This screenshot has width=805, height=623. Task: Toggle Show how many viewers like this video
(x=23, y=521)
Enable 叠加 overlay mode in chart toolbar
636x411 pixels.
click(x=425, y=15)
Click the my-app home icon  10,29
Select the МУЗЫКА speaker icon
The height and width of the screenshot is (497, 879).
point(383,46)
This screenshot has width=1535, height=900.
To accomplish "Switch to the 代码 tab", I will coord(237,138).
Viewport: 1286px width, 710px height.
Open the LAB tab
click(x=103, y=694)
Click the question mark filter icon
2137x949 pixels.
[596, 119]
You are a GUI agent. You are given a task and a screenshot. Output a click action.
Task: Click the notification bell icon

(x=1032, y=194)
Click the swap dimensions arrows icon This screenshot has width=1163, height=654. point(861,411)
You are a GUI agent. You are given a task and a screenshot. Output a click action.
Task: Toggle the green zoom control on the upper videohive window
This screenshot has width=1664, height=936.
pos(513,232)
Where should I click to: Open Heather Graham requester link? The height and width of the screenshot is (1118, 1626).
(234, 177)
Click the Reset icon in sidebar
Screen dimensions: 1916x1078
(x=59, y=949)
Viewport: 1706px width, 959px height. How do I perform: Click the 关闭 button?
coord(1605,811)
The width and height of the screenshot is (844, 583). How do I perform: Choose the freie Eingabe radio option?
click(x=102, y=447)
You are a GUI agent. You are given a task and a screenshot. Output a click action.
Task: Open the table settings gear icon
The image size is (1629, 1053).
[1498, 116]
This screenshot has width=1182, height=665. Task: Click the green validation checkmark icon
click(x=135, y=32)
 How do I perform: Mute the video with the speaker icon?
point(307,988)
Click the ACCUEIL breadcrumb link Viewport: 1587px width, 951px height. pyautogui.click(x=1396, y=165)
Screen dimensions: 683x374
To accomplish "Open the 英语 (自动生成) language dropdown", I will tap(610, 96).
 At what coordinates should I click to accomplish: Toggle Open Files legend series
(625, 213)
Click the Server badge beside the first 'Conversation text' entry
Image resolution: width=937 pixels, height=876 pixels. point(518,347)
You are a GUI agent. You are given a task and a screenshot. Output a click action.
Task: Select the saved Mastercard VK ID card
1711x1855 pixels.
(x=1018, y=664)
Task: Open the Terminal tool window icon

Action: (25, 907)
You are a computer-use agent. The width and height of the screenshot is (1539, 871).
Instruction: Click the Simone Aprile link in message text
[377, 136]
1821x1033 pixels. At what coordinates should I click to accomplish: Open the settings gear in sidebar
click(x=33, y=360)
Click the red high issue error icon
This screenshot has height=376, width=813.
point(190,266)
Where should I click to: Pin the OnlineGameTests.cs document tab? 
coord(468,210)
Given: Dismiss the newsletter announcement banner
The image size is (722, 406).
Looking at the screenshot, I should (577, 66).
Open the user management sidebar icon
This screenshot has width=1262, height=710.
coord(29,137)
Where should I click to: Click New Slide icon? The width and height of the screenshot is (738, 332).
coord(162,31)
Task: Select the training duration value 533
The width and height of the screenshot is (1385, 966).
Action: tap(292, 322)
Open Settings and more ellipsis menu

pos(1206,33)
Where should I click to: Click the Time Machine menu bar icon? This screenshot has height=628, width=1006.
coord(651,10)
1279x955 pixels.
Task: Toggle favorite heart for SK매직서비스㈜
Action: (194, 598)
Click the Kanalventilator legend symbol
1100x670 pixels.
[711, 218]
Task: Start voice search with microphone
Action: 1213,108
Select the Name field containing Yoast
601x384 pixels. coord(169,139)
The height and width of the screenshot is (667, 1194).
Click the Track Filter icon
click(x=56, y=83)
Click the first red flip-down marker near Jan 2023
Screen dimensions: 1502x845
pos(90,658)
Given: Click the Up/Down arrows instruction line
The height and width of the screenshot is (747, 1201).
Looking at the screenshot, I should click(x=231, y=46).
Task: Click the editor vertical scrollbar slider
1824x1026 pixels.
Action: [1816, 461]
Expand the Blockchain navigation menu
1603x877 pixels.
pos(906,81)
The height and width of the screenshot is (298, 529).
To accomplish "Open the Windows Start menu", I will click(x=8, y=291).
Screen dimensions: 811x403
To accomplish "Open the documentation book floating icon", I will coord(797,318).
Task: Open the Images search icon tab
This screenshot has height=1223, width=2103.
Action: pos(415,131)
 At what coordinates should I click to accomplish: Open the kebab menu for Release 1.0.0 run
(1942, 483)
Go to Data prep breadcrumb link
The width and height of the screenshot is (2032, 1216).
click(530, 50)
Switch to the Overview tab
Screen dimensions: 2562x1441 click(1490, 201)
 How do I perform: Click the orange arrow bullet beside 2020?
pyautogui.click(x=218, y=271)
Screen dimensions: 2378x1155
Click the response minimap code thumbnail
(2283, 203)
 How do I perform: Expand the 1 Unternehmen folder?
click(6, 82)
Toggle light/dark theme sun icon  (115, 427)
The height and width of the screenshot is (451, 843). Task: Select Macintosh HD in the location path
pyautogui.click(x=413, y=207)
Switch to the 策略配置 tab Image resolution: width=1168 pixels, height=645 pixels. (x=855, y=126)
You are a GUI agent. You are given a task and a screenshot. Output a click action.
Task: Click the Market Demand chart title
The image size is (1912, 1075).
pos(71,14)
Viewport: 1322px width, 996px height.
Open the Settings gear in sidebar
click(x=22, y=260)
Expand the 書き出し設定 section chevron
__________
WHAT IS EXPECTED - Reproduce only the lines above, starting at the line with "Where should I click to: Click New" and ending at the line with "Click the Kanalventilator legend symbol", exactly as written.

TASK OUTPUT -
Where should I click to: Click New Slide icon? The width and height of the screenshot is (738, 332).
coord(162,31)
Task: Select the training duration value 533
The width and height of the screenshot is (1385, 966).
Action: tap(292, 322)
Open Settings and more ellipsis menu

pos(1206,33)
Where should I click to: Click the Time Machine menu bar icon? This screenshot has height=628, width=1006.
coord(651,10)
1279x955 pixels.
Task: Toggle favorite heart for SK매직서비스㈜
Action: (194, 598)
Click the Kanalventilator legend symbol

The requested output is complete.